_Stated problem_
Pull out each line in the entries below that contains the string "resolution", treating uppercase and lowercase letters as different.

_Data records_
***
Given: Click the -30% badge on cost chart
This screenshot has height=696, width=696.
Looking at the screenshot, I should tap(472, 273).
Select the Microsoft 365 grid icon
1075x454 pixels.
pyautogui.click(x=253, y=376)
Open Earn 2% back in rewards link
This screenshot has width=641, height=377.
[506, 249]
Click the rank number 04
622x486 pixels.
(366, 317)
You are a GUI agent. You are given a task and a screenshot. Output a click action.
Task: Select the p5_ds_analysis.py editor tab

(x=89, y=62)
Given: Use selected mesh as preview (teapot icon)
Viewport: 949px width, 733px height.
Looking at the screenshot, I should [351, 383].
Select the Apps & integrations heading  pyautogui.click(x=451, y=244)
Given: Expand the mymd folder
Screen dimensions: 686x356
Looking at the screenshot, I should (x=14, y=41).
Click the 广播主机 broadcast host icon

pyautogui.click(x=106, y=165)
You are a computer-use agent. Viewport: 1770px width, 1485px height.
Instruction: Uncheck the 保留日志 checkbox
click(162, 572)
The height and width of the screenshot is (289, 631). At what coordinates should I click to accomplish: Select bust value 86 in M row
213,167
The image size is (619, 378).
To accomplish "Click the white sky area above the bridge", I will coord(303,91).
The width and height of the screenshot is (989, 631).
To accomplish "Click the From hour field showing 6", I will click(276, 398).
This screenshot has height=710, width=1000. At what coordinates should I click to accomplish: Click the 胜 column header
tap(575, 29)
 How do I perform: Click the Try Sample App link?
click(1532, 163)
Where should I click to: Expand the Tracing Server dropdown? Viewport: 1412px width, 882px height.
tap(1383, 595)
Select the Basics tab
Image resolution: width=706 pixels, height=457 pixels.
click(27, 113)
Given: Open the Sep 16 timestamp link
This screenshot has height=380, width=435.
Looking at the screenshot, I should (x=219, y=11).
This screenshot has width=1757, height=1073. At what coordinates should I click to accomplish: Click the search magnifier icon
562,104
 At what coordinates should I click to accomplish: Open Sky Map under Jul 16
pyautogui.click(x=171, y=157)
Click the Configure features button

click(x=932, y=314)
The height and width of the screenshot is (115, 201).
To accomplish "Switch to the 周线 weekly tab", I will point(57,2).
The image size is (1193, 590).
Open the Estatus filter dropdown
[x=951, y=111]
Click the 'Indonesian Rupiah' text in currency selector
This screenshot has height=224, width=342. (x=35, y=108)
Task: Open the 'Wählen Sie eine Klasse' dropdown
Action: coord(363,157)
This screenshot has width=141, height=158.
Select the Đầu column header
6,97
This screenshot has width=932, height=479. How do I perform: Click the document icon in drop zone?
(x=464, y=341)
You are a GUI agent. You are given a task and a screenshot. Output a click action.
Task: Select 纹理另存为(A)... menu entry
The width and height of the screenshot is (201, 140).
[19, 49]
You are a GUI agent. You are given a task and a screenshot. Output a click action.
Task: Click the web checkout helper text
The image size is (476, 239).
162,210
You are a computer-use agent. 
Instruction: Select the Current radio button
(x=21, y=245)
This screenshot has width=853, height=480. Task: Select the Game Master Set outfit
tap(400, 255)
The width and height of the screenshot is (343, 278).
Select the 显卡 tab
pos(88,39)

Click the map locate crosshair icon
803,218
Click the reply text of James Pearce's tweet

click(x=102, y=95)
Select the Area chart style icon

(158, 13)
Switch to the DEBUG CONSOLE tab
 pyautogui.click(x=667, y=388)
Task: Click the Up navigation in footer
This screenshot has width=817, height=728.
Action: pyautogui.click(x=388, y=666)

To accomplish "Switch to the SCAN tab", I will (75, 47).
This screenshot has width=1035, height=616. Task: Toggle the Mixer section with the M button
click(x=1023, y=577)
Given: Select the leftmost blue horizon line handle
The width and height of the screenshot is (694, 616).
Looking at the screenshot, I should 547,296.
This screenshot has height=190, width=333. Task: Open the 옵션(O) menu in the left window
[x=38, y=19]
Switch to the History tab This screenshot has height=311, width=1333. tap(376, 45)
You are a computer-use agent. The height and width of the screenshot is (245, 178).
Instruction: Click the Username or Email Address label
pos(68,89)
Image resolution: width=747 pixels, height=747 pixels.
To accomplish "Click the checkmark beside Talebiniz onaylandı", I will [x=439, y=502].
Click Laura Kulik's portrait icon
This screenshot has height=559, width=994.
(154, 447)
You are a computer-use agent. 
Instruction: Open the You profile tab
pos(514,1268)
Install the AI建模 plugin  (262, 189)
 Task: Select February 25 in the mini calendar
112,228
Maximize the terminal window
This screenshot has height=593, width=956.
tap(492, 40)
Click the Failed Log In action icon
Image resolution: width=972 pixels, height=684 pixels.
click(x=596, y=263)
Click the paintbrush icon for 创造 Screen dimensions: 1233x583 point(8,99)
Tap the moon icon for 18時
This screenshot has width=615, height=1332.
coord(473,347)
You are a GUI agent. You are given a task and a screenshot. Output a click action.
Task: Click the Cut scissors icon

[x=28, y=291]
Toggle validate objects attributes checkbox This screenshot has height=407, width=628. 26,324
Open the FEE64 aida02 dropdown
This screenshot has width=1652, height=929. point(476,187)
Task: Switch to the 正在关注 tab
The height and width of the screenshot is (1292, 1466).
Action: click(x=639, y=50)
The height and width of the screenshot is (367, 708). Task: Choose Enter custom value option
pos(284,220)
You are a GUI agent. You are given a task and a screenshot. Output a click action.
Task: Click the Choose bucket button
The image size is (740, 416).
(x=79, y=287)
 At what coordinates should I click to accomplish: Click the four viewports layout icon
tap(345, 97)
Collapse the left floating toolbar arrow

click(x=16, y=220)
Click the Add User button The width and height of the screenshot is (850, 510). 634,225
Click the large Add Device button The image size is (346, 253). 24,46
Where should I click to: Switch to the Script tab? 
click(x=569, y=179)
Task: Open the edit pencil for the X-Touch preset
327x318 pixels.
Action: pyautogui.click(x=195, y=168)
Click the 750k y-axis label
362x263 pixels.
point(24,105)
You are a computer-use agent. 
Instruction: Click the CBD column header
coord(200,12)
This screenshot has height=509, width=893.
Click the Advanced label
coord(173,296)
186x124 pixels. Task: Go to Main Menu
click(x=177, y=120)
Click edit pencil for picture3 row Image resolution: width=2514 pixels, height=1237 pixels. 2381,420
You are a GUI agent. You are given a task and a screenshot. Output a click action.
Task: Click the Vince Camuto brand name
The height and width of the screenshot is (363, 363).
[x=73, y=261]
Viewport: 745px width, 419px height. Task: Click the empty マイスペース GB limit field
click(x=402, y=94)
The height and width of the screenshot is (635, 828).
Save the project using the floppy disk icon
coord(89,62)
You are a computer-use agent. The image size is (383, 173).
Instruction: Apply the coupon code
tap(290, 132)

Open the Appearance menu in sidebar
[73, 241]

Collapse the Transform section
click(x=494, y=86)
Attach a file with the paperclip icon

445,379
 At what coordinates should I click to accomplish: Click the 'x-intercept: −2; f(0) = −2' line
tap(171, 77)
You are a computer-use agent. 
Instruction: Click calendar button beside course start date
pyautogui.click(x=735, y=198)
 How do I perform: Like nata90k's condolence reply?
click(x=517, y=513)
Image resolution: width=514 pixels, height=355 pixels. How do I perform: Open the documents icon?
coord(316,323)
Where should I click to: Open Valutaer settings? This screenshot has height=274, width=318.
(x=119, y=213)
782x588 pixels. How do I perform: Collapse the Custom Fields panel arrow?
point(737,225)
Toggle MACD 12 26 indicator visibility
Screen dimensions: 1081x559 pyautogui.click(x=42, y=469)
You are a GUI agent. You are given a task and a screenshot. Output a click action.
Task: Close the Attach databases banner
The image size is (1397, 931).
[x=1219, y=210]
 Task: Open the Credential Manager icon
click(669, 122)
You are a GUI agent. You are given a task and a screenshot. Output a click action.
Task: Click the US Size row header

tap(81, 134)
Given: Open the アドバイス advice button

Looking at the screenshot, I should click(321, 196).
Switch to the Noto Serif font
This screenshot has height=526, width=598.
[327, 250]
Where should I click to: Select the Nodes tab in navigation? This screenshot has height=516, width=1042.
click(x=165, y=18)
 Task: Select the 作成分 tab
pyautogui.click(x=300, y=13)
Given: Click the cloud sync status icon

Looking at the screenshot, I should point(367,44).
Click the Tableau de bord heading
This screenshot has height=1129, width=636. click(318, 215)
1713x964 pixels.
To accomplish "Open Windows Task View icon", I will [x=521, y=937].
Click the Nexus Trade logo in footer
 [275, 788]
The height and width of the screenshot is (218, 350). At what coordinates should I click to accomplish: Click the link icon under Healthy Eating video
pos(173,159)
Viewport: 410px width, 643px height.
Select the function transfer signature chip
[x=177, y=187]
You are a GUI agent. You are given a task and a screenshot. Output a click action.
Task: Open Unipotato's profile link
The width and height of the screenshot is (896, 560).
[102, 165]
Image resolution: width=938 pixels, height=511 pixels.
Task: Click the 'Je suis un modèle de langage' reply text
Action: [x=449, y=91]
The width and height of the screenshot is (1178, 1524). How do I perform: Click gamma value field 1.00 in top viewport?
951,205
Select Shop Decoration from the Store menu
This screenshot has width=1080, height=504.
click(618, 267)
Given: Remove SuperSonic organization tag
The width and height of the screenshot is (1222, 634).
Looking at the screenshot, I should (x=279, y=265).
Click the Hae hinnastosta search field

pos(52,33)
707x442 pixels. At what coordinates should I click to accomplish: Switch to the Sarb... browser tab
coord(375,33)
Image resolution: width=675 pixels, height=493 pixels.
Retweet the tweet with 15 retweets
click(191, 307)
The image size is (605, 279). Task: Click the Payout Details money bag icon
***
_Solution_
Image resolution: width=706 pixels, height=457 pixels.
Image resolution: width=747 pixels, height=747 pixels.
Image resolution: width=972 pixels, height=684 pixels.
Click edit pencil for picture3 row Image resolution: width=2514 pixels, height=1237 pixels. 2381,420
Image resolution: width=514 pixels, height=355 pixels. How do I perform: Open the documents icon?
Image resolution: width=938 pixels, height=511 pixels.
Image resolution: width=675 pixels, height=493 pixels.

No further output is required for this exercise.